=== Begin Enclosure ===
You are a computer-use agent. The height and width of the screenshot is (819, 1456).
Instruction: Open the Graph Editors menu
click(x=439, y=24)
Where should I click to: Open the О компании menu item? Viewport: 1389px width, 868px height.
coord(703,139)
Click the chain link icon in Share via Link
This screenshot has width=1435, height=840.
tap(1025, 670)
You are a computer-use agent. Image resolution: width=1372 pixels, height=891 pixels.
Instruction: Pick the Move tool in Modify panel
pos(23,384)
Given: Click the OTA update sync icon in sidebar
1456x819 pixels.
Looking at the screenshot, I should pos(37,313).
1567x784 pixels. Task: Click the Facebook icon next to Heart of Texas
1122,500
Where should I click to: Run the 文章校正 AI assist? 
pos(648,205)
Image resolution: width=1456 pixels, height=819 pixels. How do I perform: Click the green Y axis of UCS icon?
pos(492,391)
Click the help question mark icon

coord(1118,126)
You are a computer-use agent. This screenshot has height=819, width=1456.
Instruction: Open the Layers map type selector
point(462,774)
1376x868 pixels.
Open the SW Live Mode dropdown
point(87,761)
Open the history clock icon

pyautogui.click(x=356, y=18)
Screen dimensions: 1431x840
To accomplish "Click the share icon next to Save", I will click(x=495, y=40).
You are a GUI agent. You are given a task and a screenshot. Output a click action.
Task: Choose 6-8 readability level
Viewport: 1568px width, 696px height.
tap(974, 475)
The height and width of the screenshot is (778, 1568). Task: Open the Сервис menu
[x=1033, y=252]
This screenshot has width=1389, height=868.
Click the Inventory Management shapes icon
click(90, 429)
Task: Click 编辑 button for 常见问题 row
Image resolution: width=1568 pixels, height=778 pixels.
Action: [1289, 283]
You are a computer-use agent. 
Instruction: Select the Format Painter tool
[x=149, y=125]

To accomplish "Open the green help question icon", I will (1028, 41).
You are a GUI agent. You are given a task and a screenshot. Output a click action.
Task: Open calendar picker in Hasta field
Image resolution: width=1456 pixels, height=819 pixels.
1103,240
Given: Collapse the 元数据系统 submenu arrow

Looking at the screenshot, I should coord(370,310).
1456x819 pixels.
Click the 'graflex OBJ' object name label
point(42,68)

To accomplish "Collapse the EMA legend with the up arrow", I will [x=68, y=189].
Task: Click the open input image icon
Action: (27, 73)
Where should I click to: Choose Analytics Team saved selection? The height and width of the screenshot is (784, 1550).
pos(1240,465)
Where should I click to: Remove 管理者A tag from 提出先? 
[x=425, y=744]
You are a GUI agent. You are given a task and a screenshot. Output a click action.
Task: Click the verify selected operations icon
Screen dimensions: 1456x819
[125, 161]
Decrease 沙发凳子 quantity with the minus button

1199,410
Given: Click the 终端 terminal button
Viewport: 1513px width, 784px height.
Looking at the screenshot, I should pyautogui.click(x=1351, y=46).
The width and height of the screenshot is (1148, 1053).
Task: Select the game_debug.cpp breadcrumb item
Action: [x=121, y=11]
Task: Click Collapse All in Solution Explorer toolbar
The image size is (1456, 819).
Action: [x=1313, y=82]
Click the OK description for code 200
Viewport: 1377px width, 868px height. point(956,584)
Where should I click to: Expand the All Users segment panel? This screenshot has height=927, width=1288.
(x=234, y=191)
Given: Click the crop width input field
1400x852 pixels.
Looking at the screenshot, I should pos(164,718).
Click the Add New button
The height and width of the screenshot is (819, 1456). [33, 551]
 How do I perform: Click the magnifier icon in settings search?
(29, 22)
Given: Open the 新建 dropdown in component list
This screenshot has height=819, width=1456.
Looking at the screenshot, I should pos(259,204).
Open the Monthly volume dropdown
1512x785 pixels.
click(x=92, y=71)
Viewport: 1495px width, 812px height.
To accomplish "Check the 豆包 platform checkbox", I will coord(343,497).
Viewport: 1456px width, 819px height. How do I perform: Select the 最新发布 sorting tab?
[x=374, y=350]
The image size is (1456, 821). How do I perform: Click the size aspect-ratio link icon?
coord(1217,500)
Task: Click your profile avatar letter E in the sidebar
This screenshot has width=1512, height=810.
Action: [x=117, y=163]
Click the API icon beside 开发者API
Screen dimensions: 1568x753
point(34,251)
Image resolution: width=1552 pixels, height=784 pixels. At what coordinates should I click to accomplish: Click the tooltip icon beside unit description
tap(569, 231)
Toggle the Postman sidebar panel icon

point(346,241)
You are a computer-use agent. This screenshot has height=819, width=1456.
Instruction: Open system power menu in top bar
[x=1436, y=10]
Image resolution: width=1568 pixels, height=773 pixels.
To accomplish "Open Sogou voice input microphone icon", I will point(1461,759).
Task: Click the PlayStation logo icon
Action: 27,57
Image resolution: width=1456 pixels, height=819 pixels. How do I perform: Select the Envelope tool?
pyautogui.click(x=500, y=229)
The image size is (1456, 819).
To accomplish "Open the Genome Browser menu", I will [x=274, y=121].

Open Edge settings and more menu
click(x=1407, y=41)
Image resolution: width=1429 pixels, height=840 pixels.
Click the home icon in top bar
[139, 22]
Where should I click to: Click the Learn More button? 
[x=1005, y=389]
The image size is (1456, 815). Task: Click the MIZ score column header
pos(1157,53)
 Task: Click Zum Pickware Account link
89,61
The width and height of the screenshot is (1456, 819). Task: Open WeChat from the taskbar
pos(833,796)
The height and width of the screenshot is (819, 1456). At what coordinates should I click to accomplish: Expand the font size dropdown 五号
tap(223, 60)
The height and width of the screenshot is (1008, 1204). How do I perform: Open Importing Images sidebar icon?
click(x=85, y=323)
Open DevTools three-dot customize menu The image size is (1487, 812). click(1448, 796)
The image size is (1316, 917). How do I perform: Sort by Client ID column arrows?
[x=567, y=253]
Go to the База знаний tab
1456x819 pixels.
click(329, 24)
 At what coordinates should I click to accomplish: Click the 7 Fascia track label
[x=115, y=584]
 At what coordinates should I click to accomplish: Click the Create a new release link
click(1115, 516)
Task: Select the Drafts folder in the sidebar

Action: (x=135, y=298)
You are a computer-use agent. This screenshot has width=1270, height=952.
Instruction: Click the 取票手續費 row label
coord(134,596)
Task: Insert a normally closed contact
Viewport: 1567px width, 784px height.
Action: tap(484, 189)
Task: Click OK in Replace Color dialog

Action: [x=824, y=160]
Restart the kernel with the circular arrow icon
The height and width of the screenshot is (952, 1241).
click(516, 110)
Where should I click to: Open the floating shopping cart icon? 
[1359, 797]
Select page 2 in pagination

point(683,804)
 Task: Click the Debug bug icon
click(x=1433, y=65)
=== End Enclosure ===
- [Assignment]
Find and copy each line of the listing above that holds the word "computer".

- [Expected answer]
You are a computer-use agent. The height and width of the screenshot is (819, 1456).
You are a computer-use agent. Image resolution: width=1372 pixels, height=891 pixels.
You are a computer-use agent. This screenshot has height=819, width=1456.
You are a computer-use agent. 
You are a computer-use agent. This screenshot has height=819, width=1456.
You are a computer-use agent. This screenshot has width=1270, height=952.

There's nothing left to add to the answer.